The next step is to estimate the probability that, for a given $x\in X\setminus\{0\}$ , the square of the ratio $\frac{\left\Vert P\left(x^{\nu}\right)\right\Vert _{Y}}{\left\Vert x\right\Vert _{X}}$ used in Definition 1 is close to its mean value. The large deviation result we could derive describes the deviation from an upper bound to $C_{\mathrm{rand}}(\mathrm{e})$ , namely the constant $K_{\mathrm{rand}}(\mathrm{e})$ defined by

$\begin{equation} K_{\mathrm{rand}}(\mathrm{e}) = \sup\limits_{k}\|P(\mathrm{e}_{k})\|_{Y}^{2}. \end{equation}$

(4.2)

Theorem 1 (large deviation estimate). Assume that $Y = L^{2}(\Sigma, \mu)$ , where $(\Sigma, S, \mu)$ is a measure space. Let $(\beta_{k}^{\nu})_{k\in\mathbb{N}}$ be a sequence of independent random variables of Bernoulli type, on a probability space $(A, \mathcal{A}, \mathbb{P})$ with mean 0 and variance 1. Let $x\in X\setminus\{0\}$ and $x^{\nu} = \sum_{k = 1}^{\infty}\beta_{k}^{\nu}\mathrm{e}_{k}x_{k}$ . Then, for every $\delta > 0$ we have

$\mathbb{P}\left({\Vert Px^{\nu}\Vert_{Y}\ge\delta\left\Vert x^{\nu}\right\Vert _{X}}\right)\leq\exp\left(2-\frac{1}{e}\frac{\delta}{\sqrt{ K_{\mathrm{rand}}(\mathrm{e})}}\right).$

The proof of Theorem 1 is postponed to Appendix B. The argument follows the same lines as the one of [11,Theorem 2.1] and the general method introduced in ^[13].

Remark 1 (Application to a wave system). Considering the wave equation (2.1) and adopting the framework of section 2.2 leads to choose $\{\psi_{j}^{\pm}\}_{j\geq1}$ defined by (2.4) as the orthonormal basis $\mathrm{e}$ . In that case, $X = H_{0}^{1}(\Omega)\times L^{2}(\Omega)$ , $\Sigma = [0, T]\times\partial\Omega$ , $d\mu = dt\, d\mathcal{H}^{d-1}$ and $Y = L^{2}(\Sigma)$ . Following the discussion in section 2.2, the map $P$ is given by $P(y^{0}, y^{1}) = { \mathbb{1}}_{\Gamma}\frac{\partial y}{\partial\nu}$ , where $y$ is the unique solution of (2.1). Further, we have

$\begin{align*} C_{\mathrm{rand}}(\mathrm{e}) & = \frac{T}{2}\inf\limits_{j\in\mathbb{N}}\frac{1}{\lambda_{j}^{2}}\int_{\Gamma}\left(\frac{\partial\phi_{j}}{\partial\nu}\right)^{2}\,d\mathcal{H}^{d-1},\\ K_{\text{rand}}\left(\mathrm{e}\right) & = \frac{T}{2}\sup\limits_{j\in\mathbb{N}}\frac{1}{\lambda_{j}^{2}}\int_{\Gamma}\left(\frac{\partial\phi_{j}}{\partial\nu}\right)^{2}\,d\mathcal{H}^{d-1}, \end{align*}$

where the first equality is given in Proposition 1, and the second one follows by applying the same argument.

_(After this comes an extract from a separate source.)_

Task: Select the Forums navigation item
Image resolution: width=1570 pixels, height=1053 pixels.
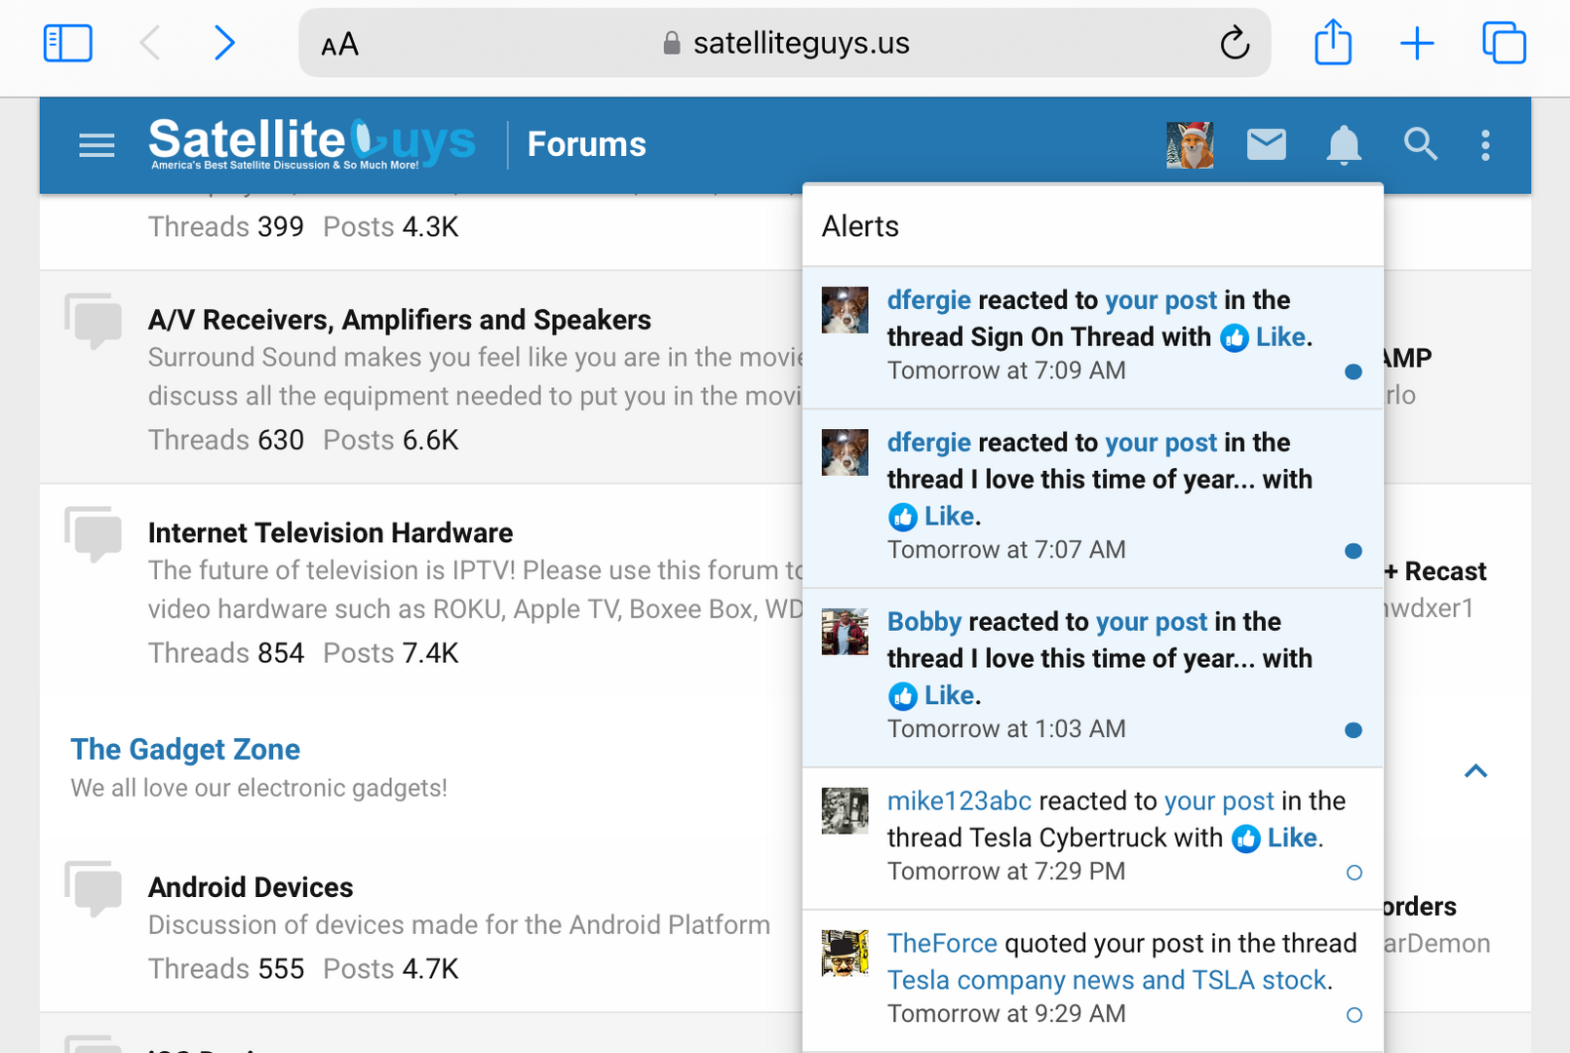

Note that according to the so-called Rellich identity^*, we have $0 < K_{\text{rand}}\left(\mathrm{e}\right)\leq\frac{T}{2}\operatorname{diam}(\Omega)$ , under additional mild assumptions on the domain $\Omega$ .

This identity, discovered by Rellich in 1940 ^[43], reads

$2\lambda^{2} = \int_{\partial\Omega}\langle x,\nu\rangle\left(\frac{\partial\phi}{\partial\nu}\right)^{2}\,d\mathcal{H}^{d-1}$

for every eigenpair $(\lambda, \phi)$ of the Laplacian-Dirichlet operator, $\Omega$ being a bounded connected domain of $\mathbb{R}^{n}$ either convex or with a $C^{1, 1}$ boundary.

The estimate given in Theorem 1 is on the "wrong side", since we show that the ratio related to the inversion is much bigger than $K_{\mathrm{rand}}(\mathrm{e})$ with low probability. The issue is not the boundedness of $P$ , which is given a priori, but of its inverse. This would correspond to a result of the type

$\begin{equation} \mathbb{P}\left(\frac{\|P(x^{\nu})\|_{Y}^{2}}{\|x\|_{X}^{2}} \lt C_{\mathrm{rand}}(\mathrm{e})-\delta\right)\le\text{small constant}, \end{equation}$

(4.3)

namely, a quantification of the estimate given in Proposition 2, uniform in $x$ . If such a bound held, it would show that $C_{\mathrm{rand}}(\mathrm{e})$ is a reliable estimator of the behaviour of the ratio $\frac{\|P(x)\|_{Y}^{2}}{\|x\|_{X}^{2}}$ in general. Notice that, in the favourable case when $P^{-1}$ is bounded, there exists $\delta_0\in [0, C_{\mathrm{rand}}(\mathrm{e}))$ such that

$\mathbb{P}\left(\frac{\|P(x^{\nu})\|_{Y}^{2}}{\|x\|_{X}^{2}} \lt C_{\mathrm{rand}}(\mathrm{e})-\delta\right) = 0$

for all $\delta\in [\delta_0, C_{\mathrm{rand}}(\mathrm{e}))$ .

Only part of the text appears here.